◆ Brief
Please print, character for character, the part of the items that opens with the line containing "on mints-count: 178." and closes with the line containing "tree-item: + mail", including both of those lines.

◆ Material provided
◇ ◇ ◇
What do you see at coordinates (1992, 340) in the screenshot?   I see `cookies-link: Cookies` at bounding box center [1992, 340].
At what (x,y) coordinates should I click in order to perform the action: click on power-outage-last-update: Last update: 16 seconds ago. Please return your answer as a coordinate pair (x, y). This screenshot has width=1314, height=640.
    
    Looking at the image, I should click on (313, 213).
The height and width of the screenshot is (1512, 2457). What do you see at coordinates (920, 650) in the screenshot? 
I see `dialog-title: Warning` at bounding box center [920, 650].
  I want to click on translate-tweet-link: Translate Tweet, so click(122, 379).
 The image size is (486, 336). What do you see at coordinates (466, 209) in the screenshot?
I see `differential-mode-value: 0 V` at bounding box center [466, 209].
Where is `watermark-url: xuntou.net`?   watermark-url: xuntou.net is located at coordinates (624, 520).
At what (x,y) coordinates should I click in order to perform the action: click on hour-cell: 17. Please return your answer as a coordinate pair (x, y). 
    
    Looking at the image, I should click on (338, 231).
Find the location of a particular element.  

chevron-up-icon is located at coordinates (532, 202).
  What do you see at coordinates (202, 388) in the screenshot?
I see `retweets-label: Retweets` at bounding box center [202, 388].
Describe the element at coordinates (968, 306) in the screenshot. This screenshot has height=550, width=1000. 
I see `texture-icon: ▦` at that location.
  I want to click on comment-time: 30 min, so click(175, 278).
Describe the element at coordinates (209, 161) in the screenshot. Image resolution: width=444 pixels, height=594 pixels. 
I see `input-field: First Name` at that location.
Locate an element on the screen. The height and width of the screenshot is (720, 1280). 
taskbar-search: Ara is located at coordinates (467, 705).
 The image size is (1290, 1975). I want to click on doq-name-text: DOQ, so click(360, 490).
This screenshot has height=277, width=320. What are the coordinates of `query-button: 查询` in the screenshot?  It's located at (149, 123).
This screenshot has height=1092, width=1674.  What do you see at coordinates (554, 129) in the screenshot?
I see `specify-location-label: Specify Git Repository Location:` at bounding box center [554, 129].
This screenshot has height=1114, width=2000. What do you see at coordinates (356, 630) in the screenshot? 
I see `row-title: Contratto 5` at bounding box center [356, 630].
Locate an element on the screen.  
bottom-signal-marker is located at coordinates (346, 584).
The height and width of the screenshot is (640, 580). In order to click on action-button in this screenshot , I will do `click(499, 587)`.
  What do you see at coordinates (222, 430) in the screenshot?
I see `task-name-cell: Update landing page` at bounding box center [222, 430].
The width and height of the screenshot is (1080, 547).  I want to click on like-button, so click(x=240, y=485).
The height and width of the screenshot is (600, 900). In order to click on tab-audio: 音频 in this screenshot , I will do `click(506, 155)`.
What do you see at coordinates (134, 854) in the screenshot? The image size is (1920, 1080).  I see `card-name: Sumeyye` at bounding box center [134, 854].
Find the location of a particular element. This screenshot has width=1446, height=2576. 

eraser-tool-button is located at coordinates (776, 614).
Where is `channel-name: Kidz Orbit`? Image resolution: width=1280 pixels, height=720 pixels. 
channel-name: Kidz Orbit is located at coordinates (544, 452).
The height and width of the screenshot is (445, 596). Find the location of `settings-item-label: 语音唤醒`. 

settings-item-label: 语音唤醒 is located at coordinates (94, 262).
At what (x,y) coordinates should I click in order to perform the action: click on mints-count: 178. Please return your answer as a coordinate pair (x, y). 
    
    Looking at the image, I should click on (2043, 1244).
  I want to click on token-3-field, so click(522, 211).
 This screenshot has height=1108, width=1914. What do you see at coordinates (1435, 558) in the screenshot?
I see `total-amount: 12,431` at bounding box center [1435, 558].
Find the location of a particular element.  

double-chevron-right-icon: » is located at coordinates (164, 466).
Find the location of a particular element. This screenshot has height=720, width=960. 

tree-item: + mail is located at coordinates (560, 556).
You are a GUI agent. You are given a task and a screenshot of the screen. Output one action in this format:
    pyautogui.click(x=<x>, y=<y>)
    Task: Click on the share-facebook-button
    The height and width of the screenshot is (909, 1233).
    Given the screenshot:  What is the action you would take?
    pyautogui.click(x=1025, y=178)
◇ ◇ ◇
◆ Answer section
At what (x,y) coordinates should I click in order to perform the action: click on mints-count: 178. Please return your answer as a coordinate pair (x, y). 
    
    Looking at the image, I should click on (2043, 1244).
  I want to click on token-3-field, so click(522, 211).
 This screenshot has height=1108, width=1914. What do you see at coordinates (1435, 558) in the screenshot?
I see `total-amount: 12,431` at bounding box center [1435, 558].
Find the location of a particular element.  

double-chevron-right-icon: » is located at coordinates (164, 466).
Find the location of a particular element. This screenshot has height=720, width=960. 

tree-item: + mail is located at coordinates (560, 556).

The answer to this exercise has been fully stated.